Just like our other body parts, our jaws are also teeming with bacteria. Usually natural body mechanisms and good gum care like brushing and flossing your teeth twice daily can keep the harmful bacteria at bay. However, the bacteria content in your gums can increase and might result in oral illness causing tooth decay and other gum ailments. In accumulation to that, there are some medications like decongestants, antihistamines, painkillers and diuretics that can lead to reduction in the saliva flow. Saliva tends to wash away food and counteracts acids formed by the bacteria present inside our mouth, helping you to safeguard yourself from the microbial incursion or overgrowth that may result in harmful ailments.

Cardiovascular Diseases- Cardio vascular diseases are briefly referred to as heart diseases. Harmful bacteria from the swelled gums and periodontal ailment can go into your bloodstream and can pass through to the arteries in the heart and cause hardening of the arteries also known as atherosclerosis. Atherosclerosis leads plaque to grow on the internal walls of arteries. This condenses and reduces or may obstruct blood flow through the body. This can lead to an increased danger of heart attack or stroke. This can also lead to a condition called Endocarditis where the internal lining of the heart can become infected and inflamed.

HIV/AIDS – It has been noticed that most of the HIV/AIDS patients suffer from oral problems. Painful mucosal lesions are the most common gum diseases amongst the HIV/AIDS patients.

Dementia-The bacteria from gingivitis can go through the entire brain either in the course of nerve channels in the head or through the bloodstream, this can also pose other hazardous risks and can lead to Alzheimer’s disease.

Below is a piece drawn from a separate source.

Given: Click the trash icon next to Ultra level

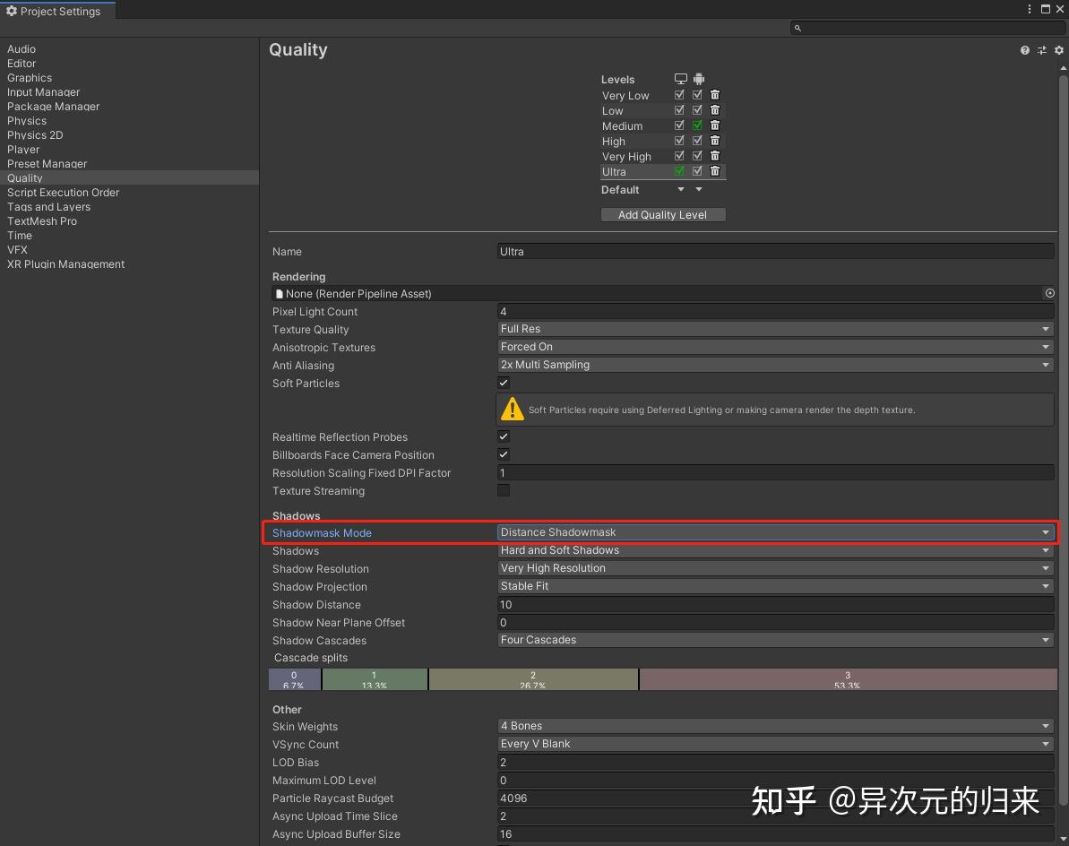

Respiratory Infections- The Journal of Periodontology advises that ill oral health can also lead to harmful infections in your lungs, including pneumonia. Breathing in bacteria from bad gums or infected teeth over a prolonged period of time may prove hazardous to our respiratory system.

Diabetes- Diabetes decreases the body’s resistance to illness — putting the gums in danger. Gum diseases come out to be more recurrent and harsh amongst the diabetic patients. Various studies reveal that patients suffering from gum diseases have a difficult time in managing their blood sugar levels.

Pregnancy and Birth- Bad oral health leads to Periodontitis when there is inflammation of tissue around the teeth and that results in shrinkage of gums and loosening of the teeth. This condition has a direct link to premature birth and low birth weight.

Conditions linked To Oral Health

Your oral health is a window to many serious health problems. There are many studies and researches that have suggested that oral bacteria and irritation is linked with a harsh form of gum ailment called periodontitis. This disorder might play a significant role in diseases like diabetes and HIV/AIDS and can lower your body’s resistance to infection worsens the oral health problems. We have listed the other serious aftereffects of poor oral health.


Osteoporosis- Osteoporosis leads to weak and fragile bones and may be associated with periodontal bone and tooth loss.

Sjogren’s Syndrome — This leads to immune system disorder and leads to dry mouth and a lot of other eating disorders. 

Strengthen Your Gums and Stay Healthy

The message is loud and clear: Maintaining proper dental care is important in many ways which you might not have ignored or might have never thought of before. For healthy gums, you need to keep certain important points in mind.

  • Brush your teeth twice daily
  • Floss Regularly.
  • Keep your diet healthy and don’t indulge in between-meal snacks.
  • Change your toothbrush every three to four months or if you notice your bristles getting frayed.